**YOUR TASK:** Update the listing from its start through the line containing "pyautogui.click(x=1345, y=75)", replacing "adblock" with "ad blocker" and leaving everything else unchanged. Return only those lines, without the pictures.

**EXTRACTED INFORMATION:**
□ □ □ □ □ □ □
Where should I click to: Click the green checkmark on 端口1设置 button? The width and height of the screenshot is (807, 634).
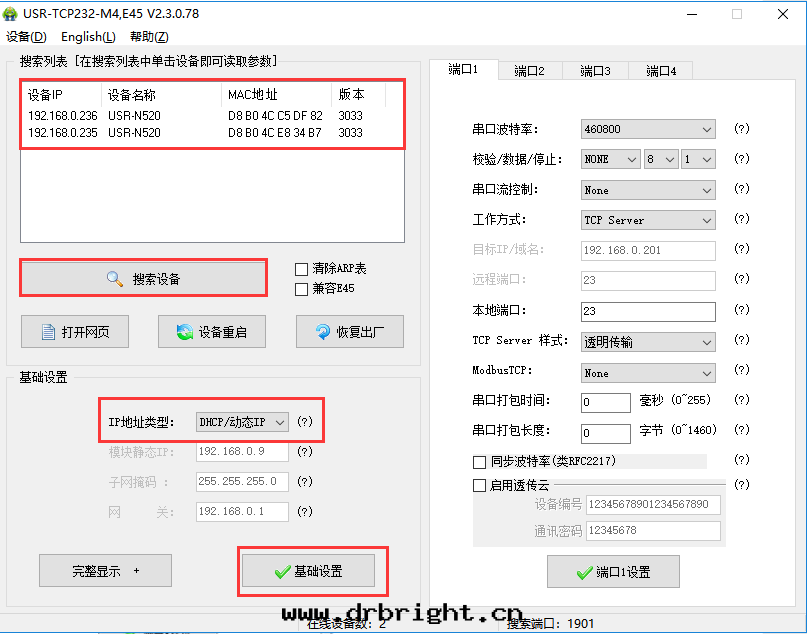click(584, 573)
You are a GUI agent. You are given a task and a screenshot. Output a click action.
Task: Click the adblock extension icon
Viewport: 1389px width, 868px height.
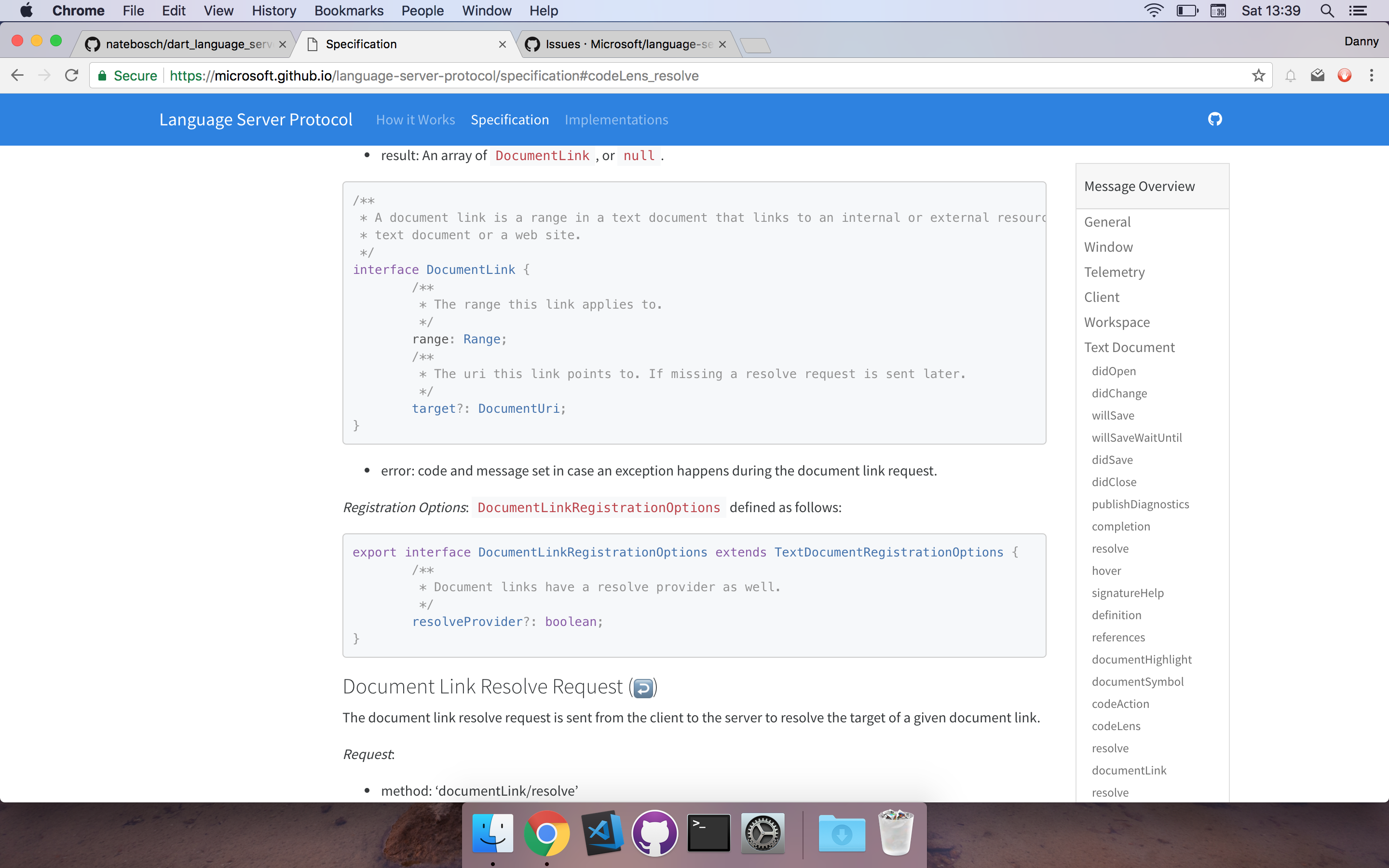pyautogui.click(x=1345, y=75)
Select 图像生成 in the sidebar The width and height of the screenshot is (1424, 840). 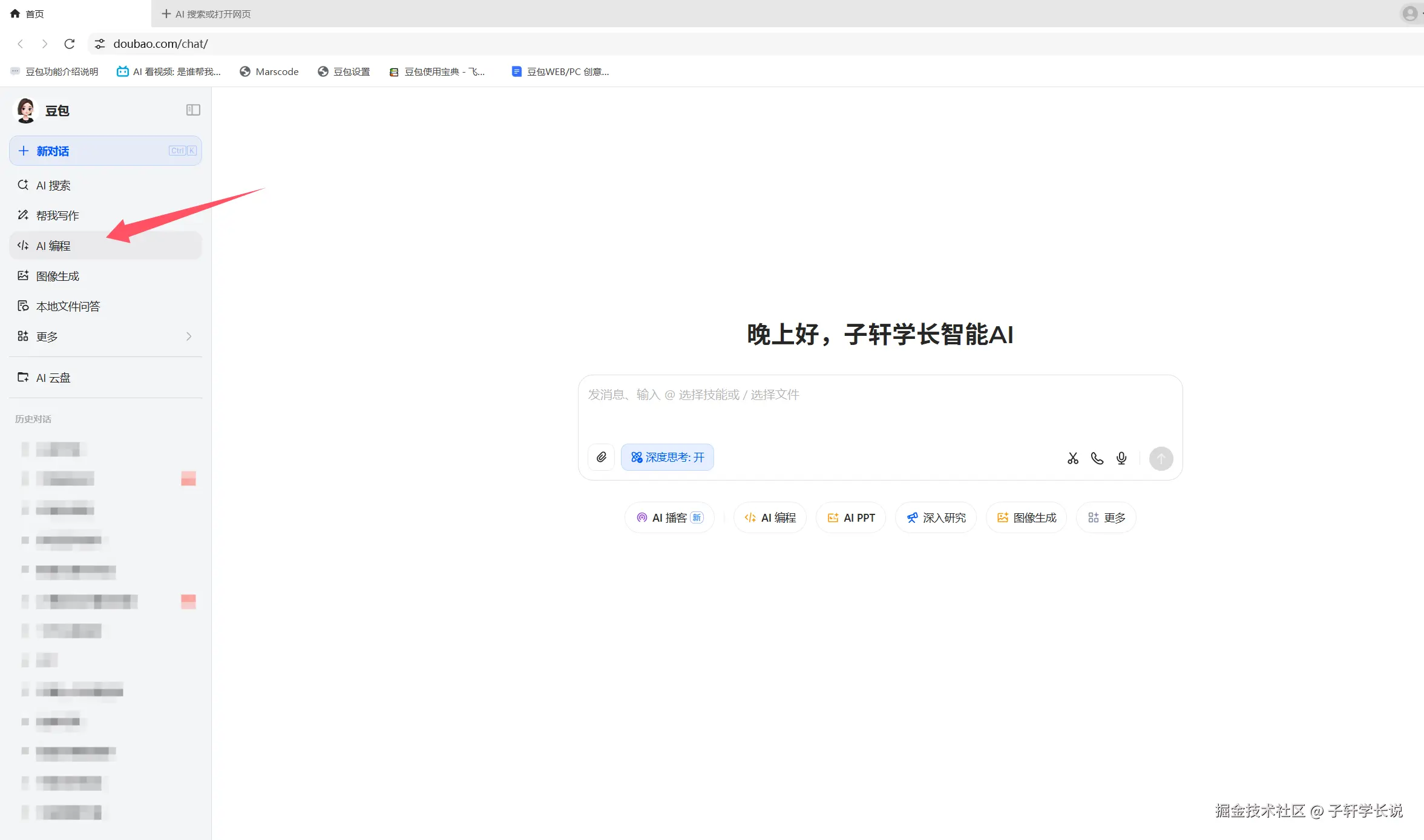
□ □ □ □ □ □ □
**CORRECT RESPONSE:**
Where should I click to: Click the green checkmark on 端口1设置 button? The width and height of the screenshot is (807, 634).
click(584, 573)
You are a GUI agent. You are given a task and a screenshot. Output a click action.
Task: Click the ad blocker extension icon
Viewport: 1389px width, 868px height.
pyautogui.click(x=1345, y=75)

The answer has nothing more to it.